O porta-voz dos sociais-democratas, Marco António Costa, afirmou que o PSD está a recolher contributos dos parceiros sociais para elaborar um documento próprio sobre a reforma do Estado, lamentando que o PS recuse discutir este assunto.

Os dirigentes nacionais do PSD Marco António Costa, José Matos Rosa e Teresa Leal Coelho reuniram-se hoje com a UGT, na sede desta central sindical, em Lisboa, a pedido dos sociais-democratas, para debater o chamado «guião para a reforma do Estado» do Governo apresentado há duas semanas pelo vice-primeiro-ministro, Paulo Portas.

«Foi uma reunião que permitiu um franco e aberto diálogo em volta do guião da reforma do Estado.
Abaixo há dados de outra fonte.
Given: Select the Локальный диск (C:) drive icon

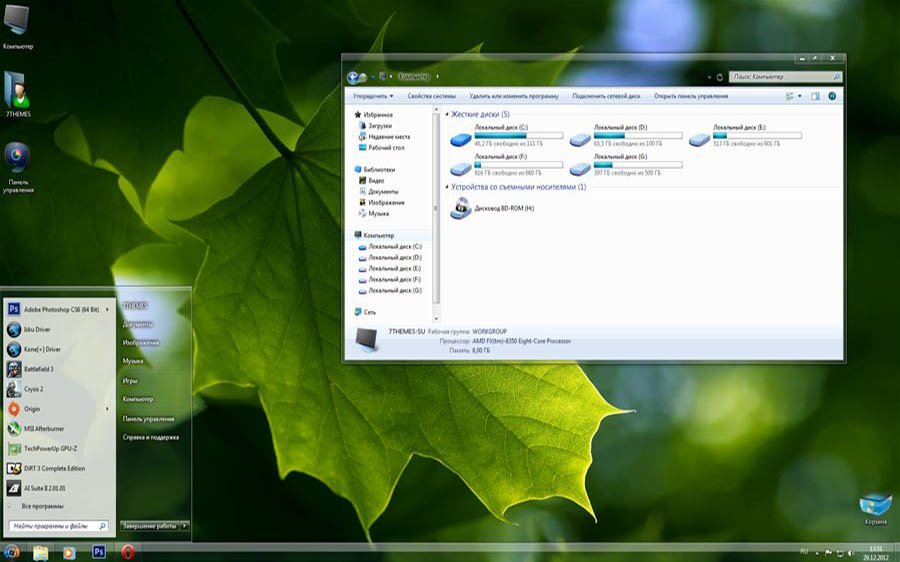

O PSD está a recolher dos parceiros sociais um conjunto de opiniões acerca deste guião da reforma do Estado para o próprio PSD construir também um documento que de alguma forma colabore na reflexão que é preciso o país no seu todo fazer sobre um documento que determinará muito da nossa vida pós-troika», declarou Marco António Costa.

O vice-presidente do PSD considerou que a reforma do Estado deve reunir «o máximo consenso possível e fará seguramente do ano de 2014 um ano crucial no diálogo social e no diálogo interpartidário» e assinalou a disponibilidade da UGT para debater esta matéria.

Segundo Marco António Costa, a atitude da UGT é «completamente contrastante com a completa intransigência do PS de não participar em qualquer tipo de reunião que permita discutir estas matérias, que são matérias centrais para o futuro país, que determinarão a nossa vida coletiva nos próximos anos».

Já o secretário-geral da UGT considerou que o líder do PS manifestou «algum indício de abertura para o diálogo» e agora cabe ao PSD e ao CDS-PP ter «arte e engenho» na forma como convidam os socialistas.

«Eu depreendi isso. Portanto, agora cabe ao PSD e CDS convencerem o PS a sentar-se de novo na mesa das negociações e tentar dialogar. Não me parece difícil», afirmou Carlos Silva.

Carlos Silva declarou que «a UGT não se furta ao diálogo» e «está disponível, nem que seja para dizer que não», mas ressalvou que hoje não foi iniciada «nenhuma negociação» com o PSD e defendeu que o debate institucional deve ter consequências: «O diálogo pelo diálogo não faz grande sentido».